No, it's a pretty accurate statement, at least specifically in the realm of Dungeons & Dragons. This isn't to say that nobody role-played as part of a "role-playing" game, but that the game was very much hyper focused on the combat and, to a lesser degree, exploration aspects of the game with very little to inform the role-playing "pillar" as it were. I mean, virtually every class/racial feature in the earlier editions of the game was very much combat- or exploration-oriented (mostly the former), and the ubiquity of combat-less sessions, "shopping episodes", etc. is relatively new (again, not to say that these things never existed before but that they were simply uncommon in comparison to modules that were essentially all combat or mostly combat with a side of exploration).
 

werecorpse

Adventurer
I haven’t read all the responses but the first thing that sprung to mind when reading the op was that I thought old style games were all about avoiding combat and being cunning about getting treasure because gold=Xp whereas subsequent CR of creature =xp made them all about combat. Now old style was all about combat and new is about roleplay?

For me combat is fun but at a shallow level, like space invaders was fun. Story engages.
 

Phion

Explorer
I have gone through a range of phases often based on my own level of maturity (or lack of) and to be honest group expectations

Beginner= Murder hobo, always starting fights and not caring about story RP. I was a reluctant participant to the game as I was more into my sports and martial arts so I just went a fighter. I probably made the sessions 85% of time pure combat because that's how I decided to play regardless of the table

3 years down the line= Started to enjoy the game and took others feelings about more in consideration, got a pep talk from DM's and they wanted me to move away from being focused on combat and try to se if I could talk my way out of it. Basically I was actually quite good at this and the fight rate dropped dramatically for group. Dropped to the 15-20% mark at most.

These days= Just depends on the character now, some of the players missed my old approach because we were getting too good at avoiding combat and I missed it as well so occasionally I just play as a simple minded character. W can end up anywhere on he scale except the extremely low percentage or extremely high percentage.
 

Yes, there are new gamers coming to D&D with different expectations. Yes, some of those expectations were formed by a changing fantasy fiction landscape. And many seem to be more interested in deep PC backgrounds and social role-playing than was typically 10 or 20 years ago.

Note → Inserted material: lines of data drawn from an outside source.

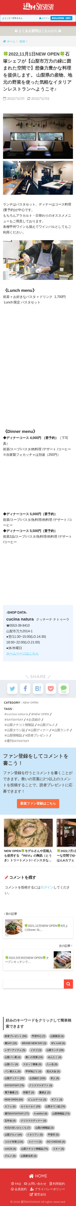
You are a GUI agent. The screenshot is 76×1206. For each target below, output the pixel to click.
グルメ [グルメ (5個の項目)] (10, 1156)
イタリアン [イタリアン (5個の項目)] (35, 1134)
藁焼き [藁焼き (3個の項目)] (44, 1092)
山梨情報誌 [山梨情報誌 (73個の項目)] (61, 1113)
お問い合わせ (35, 1183)
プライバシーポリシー (47, 1189)
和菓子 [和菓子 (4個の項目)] (28, 1092)
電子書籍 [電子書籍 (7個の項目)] (11, 1092)
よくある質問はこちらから (38, 31)
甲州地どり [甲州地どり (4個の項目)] (33, 1071)
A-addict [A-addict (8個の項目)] (40, 1113)
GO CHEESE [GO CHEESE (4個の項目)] (56, 1141)
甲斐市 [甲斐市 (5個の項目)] (53, 1134)
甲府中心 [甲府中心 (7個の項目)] (38, 1036)
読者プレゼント (38, 735)
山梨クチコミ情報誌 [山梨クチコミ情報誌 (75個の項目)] (34, 1148)
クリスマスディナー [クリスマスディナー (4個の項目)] (33, 1120)
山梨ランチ (61, 730)
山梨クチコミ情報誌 (20, 725)
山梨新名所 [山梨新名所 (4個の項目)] (28, 1156)
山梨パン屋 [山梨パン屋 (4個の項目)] (12, 1057)
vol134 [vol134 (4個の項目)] (10, 1148)
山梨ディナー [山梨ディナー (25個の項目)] (14, 1078)
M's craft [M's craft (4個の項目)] (58, 1043)
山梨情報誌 (14, 735)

But let's not kid ourselves - most fantasy fans still enjoy combat and violent action. The most popular CRPGs are still built around combat: Divinity Original Sin, Pillars of Eternity, the Elder Scrolls, Dragon Age. Highly violent and action-oriented fantasy by GRR Martin, Joe Abercrombie, Mark Sullivan, Steven Erikson, and Brandon Sanderson still dominate the bestseller lists. Adjacent hobbies like tabletop miniatures and CCGs are still going strong. Action-oriented-fantasy is a huge market, and it isn't going anywhere.

Is there a growing demand to enable other kinds of stories? There seems to be. But to me, that means there's opportunity for a different RPG to enter the market in a big way. Something built from the ground up around PC backgrounds and character-driven drama. It would be a mistake for WotC to abandon its core premise and structure to cater to a new audience - the last time they tried to switch horses in mid-ride they made a big mistake.

Maybe WotC will ignore the conventional wisdom around fracturing the player-base and create that game themselves - Dungeons and Dragon Sagas.
 



To sum up:

1) Some games are more combat focused, some are less.

2) This is not new, as soon as D&D was first published people saw it's potential for less combat focused storytelling.

3) There is no trend. Some people like more combat, some like less, it has always been this way and is likely to continue to be this way.
 

Ravenbrook

Explorer
Movies and video games do a lot to push the needle toward the Combat side. So I'm not sure that the current generation of players are a bunch of pacifists.
In my experience, combat is as prevalent now as it was 35 years ago even though many of the players in my group weren't even born yet back then.